Given request 1 >> In the TiVo streaming thread, explain why someone using pyTiVo does not need to do special processing on their own video files.
Given request 2 >> Rewrite the paragraph beginning "You should try pyTiVo" from the TiVo streaming thread as a short bulleted list that keeps its main facts.
Given request 3 >>
Answer these questions from the TiVo streaming thread.
(a) In what format is the camcorder content that jscozz wants to stream?
(b) Which container does Dan203 suggest using instead of AVI?
(c) What combination of video, audio, and container does crxssi say still will not transfer without transcoding?

Document passage >>

--- --- ---

# Stream FROM PC?



## jscozz (Sep 28, 2002)

Anyone know if the Romio will stream AVCHD from PC? I have tons of AVCHD content that up until now, I have had to convert to a supported format to play via TivoDesktop on S3 and HD. Now two weeks ago I find that they disabled that for the free Desktop... so I can't playback any camcorder video on Tivo at all.

Does the Romio support streaming of AVCHD camcorder content directly from PC via TIvoDesktop? Or is there still no solution for that?


----------



## Dan203 (Apr 17, 2000)

You should try pyTiVo. It actually has the ability to transfer almost anything to a TiVo. If the audio or video format is not compatible then it'll transcode on the fly as it transfers. So no need to do special processing on your own. Also with the newer builds it can transfer H.264 without transcoding if the destination TiVo is a Premiere or Roamio.


----------



## crxssi (Apr 5, 2010)

Dan203 said:


> You should try pyTiVo. It actually has the ability to transfer almost anything to a TiVo. If the audio or video format is not compatible then it'll transcode on the fly as it transfers. So no need to do special processing on your own.


Yep. That is his solution. There is probably zero chance the TiVo will ever support AVCHD.



> Also with the newer builds it can transfer H.264 without transcoding if the destination TiVo is a Premiere or Roamio.


It can, indeed, but not for all H.264. I have plenty of H.264 video that still won't transfer without transcoding first. I think it also depends on the container (in my case, H.264 + AC3 inside AVI, which is kind of an abomination).


----------



## Dan203 (Apr 17, 2000)

crxssi said:


> I think it also depends on the container (in my case, H.264 + AC3 inside AVI, which is kind of an abomination).


That's not even technically legal. It requires a hack to store H.264 in an AVI container. Why don't you use MKV?


----------



## crxssi (Apr 5, 2010)

--- --- ---

Entries on finding words and elements >>
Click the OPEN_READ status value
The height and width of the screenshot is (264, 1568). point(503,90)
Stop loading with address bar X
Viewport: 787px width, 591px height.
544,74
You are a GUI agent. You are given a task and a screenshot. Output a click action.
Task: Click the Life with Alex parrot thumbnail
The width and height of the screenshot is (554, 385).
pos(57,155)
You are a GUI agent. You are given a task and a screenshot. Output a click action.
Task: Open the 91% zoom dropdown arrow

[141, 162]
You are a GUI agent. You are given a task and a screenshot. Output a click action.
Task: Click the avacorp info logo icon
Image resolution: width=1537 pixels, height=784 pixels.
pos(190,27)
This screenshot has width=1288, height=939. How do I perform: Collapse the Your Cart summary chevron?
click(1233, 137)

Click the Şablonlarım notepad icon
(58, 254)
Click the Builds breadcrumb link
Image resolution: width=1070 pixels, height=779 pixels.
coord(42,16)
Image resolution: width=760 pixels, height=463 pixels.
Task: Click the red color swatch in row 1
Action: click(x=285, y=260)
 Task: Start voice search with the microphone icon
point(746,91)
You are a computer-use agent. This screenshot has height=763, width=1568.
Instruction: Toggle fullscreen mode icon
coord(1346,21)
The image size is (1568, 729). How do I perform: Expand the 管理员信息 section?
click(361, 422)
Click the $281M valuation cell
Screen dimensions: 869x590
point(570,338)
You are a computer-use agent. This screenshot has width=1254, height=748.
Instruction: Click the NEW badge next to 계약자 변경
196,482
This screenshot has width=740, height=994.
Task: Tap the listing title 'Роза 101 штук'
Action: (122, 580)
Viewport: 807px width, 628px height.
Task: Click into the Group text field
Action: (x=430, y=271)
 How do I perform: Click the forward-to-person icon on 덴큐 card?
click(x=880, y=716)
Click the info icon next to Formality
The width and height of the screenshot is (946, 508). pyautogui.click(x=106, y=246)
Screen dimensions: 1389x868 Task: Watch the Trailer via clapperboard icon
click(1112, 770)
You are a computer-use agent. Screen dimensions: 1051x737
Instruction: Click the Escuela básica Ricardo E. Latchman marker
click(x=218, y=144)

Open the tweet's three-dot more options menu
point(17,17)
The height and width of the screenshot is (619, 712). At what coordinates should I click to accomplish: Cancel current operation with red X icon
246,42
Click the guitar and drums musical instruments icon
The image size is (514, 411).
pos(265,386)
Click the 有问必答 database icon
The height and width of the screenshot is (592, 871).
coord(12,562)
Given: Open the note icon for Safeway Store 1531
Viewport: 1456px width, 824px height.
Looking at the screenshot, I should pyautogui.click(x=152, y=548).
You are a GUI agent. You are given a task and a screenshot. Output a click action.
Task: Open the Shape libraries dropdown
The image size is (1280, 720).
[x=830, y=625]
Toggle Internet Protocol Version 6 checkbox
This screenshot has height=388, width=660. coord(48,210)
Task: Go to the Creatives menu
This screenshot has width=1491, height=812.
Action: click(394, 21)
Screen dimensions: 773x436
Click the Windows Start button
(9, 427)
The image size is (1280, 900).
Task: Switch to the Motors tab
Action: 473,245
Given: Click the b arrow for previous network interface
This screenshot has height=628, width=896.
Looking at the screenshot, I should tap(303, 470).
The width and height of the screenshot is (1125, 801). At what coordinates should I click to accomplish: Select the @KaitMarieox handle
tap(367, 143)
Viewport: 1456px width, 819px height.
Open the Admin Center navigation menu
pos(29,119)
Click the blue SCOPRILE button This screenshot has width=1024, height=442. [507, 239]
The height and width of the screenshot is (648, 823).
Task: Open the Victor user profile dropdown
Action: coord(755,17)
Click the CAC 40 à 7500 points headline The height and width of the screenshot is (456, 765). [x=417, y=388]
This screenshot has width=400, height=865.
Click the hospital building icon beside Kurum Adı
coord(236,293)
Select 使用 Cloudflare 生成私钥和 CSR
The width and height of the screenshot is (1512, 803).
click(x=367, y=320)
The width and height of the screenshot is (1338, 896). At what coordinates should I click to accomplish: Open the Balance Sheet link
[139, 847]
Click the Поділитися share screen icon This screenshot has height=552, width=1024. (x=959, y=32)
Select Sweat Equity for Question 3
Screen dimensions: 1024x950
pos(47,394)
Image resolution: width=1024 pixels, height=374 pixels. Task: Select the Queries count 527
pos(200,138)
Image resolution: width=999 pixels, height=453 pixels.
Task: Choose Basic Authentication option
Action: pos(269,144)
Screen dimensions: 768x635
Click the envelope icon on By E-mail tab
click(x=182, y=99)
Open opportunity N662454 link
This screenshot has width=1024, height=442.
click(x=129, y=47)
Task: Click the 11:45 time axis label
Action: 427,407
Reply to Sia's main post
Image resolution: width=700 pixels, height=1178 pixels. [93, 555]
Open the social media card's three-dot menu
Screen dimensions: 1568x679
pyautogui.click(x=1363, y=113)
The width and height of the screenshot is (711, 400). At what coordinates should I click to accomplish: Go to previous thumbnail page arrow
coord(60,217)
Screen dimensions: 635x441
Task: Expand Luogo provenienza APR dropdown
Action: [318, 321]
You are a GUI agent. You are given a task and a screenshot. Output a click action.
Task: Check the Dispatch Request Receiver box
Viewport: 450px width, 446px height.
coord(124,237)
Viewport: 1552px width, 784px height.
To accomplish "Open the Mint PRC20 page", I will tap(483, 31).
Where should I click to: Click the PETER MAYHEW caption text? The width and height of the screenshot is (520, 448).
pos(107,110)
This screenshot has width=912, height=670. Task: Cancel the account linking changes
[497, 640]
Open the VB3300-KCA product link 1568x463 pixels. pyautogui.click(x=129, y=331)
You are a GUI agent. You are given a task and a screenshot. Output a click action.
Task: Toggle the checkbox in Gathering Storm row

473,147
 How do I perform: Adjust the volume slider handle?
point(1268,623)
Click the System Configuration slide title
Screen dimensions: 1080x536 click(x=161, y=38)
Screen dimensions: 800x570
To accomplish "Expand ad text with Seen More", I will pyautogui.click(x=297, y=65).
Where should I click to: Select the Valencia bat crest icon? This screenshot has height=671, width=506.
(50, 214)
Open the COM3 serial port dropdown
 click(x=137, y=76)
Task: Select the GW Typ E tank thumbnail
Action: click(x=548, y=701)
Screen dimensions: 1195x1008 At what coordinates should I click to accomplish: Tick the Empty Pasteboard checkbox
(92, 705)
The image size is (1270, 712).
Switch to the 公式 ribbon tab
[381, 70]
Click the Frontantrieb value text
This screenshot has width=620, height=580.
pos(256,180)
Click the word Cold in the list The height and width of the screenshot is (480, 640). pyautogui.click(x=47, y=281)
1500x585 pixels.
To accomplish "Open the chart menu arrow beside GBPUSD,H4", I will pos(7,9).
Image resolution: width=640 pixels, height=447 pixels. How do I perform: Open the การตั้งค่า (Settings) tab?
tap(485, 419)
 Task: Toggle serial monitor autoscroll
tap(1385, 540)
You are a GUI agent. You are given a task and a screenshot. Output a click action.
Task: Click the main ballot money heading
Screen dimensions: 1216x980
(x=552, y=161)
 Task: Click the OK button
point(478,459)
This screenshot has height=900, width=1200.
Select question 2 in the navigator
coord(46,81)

--- --- ---

Complete output 1 >> pyTiVo transcodes on the fly during the transfer whenever the audio or video format is not compatible with the TiVo. Because the conversion happens as part of the transfer, the user does not have to process the files separately beforehand.

Complete output 2 >>
- pyTiVo is recommended.
- It can transfer almost anything to a TiVo.
- It transcodes incompatible audio or video formats on the fly during the transfer, so no separate processing is needed.
- Newer builds can transfer H.264 without transcoding when the destination TiVo is a Premiere or Roamio.

Complete output 3 >>
(a) AVCHD.
(b) MKV.
(c) H.264 video with AC3 audio inside an AVI container.